On March 5, 2019, the U.S. Securities and Exchange Commission (the “SEC”) announced that BB&T Securities had agreed to a $5.7 million settlement with the SEC. According to the regulatory agency, BB&T encouraged clients to pay for “full-service brokerage services in-house” through misleading statements and inadequate disclosures when external, less expensive options were available.
BB&T has agreed to return $4.7 million to retail investors, pay nearly $500,000 in interest and pay a $500,000 penalty to settle the charges. At the center of the dispute was an investment advisor called Valley Forge Asset Management, a company acquired by BB&T in the 2016 takeover of Susquehanna Bank. Valley Forge allegedly charged clients significantly higher commissions for in-house services that they could have obtained at an outside brokerage firm for a much lower rate. Valley Forge claimed to be giving a substantial discount to retail investors when clients were in truth paying commissions up to 4.5 times higher than they would have if they used an external brokerage firm.

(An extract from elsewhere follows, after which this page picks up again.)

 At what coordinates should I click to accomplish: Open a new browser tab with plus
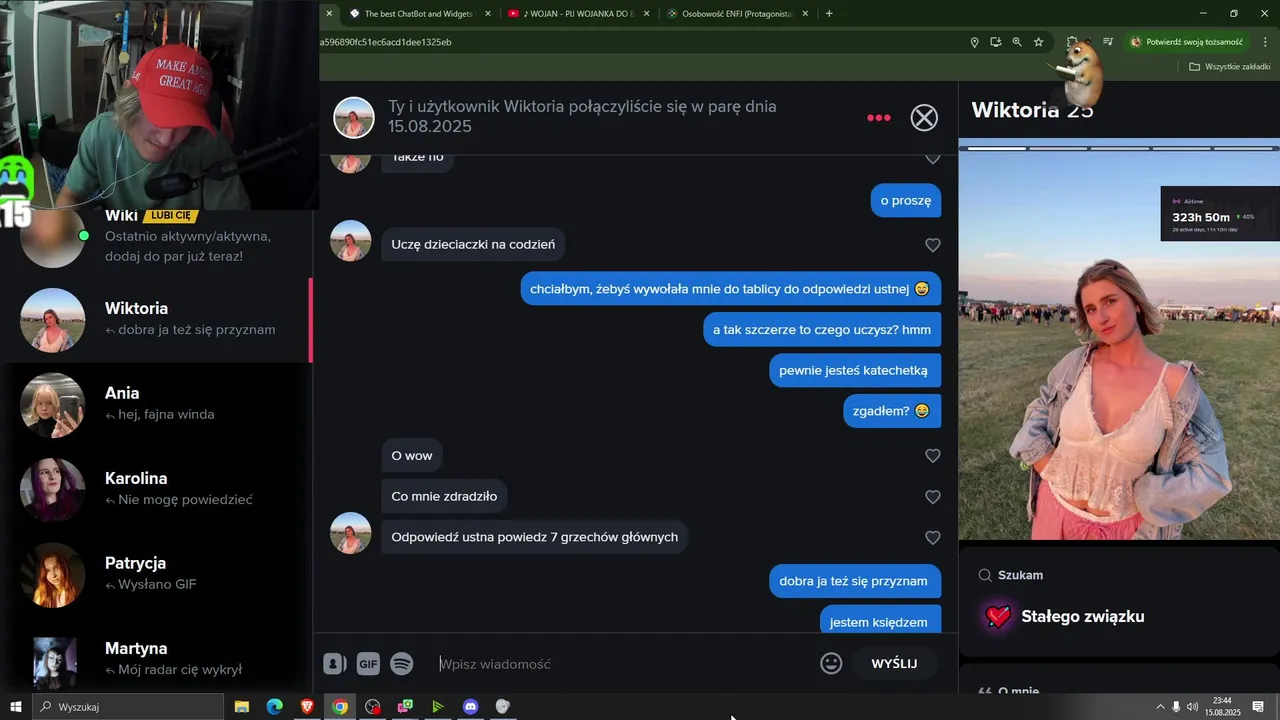[x=829, y=14]
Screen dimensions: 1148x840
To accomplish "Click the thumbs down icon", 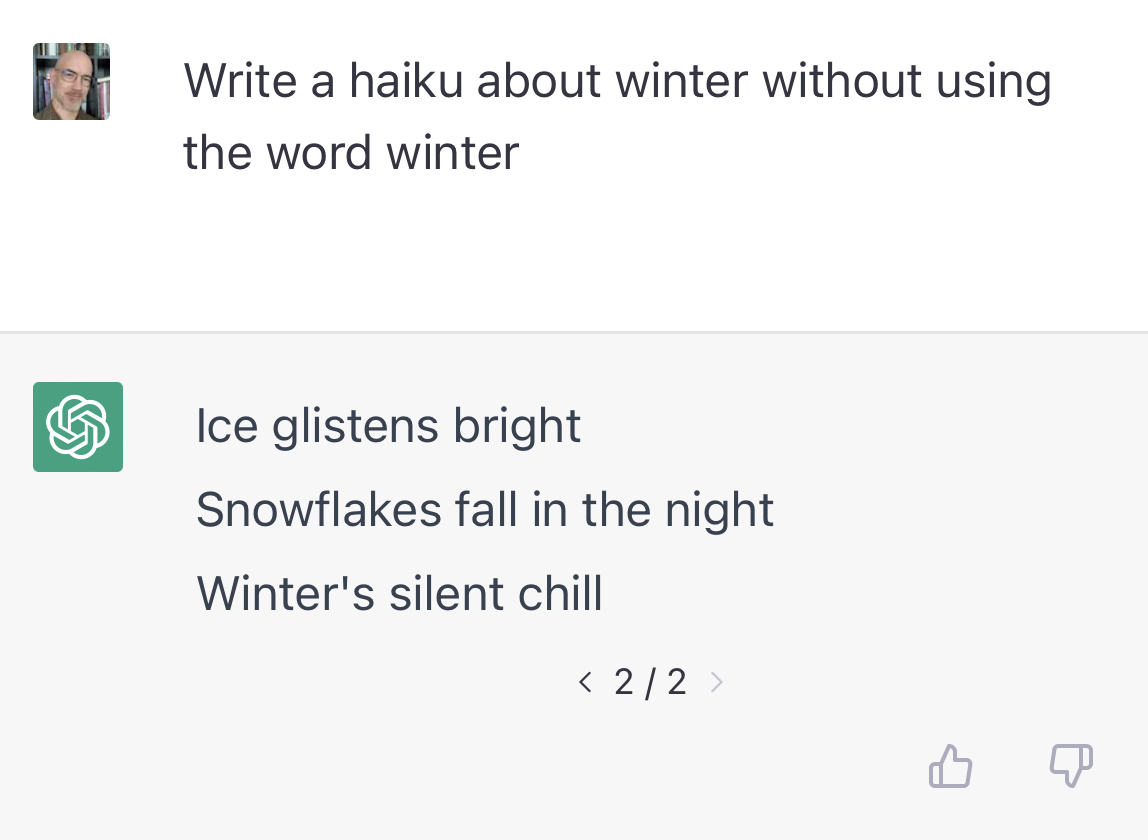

The company was previously fined for failing to disclose material conflicts of interest adequately. In September 2018, the SEC announced charges against BB&T Securities for failing to reveal details of a compensation agreement between the company and an affiliated adviser. BB&T was ordered to pay a civil penalty of $100,000.
In both BB&T cases, the SEC found that BB&T violated Sections 206(2) of the Investment Advisers Act of 1940. In the present case, the company was found (as Valley Forge successor) to have also violated Section 207 of the same act. According to the SEC Press Release, BB&T has “has ended Valley Forge’s existing directed brokerage program by amending its cost structure and disclosures.”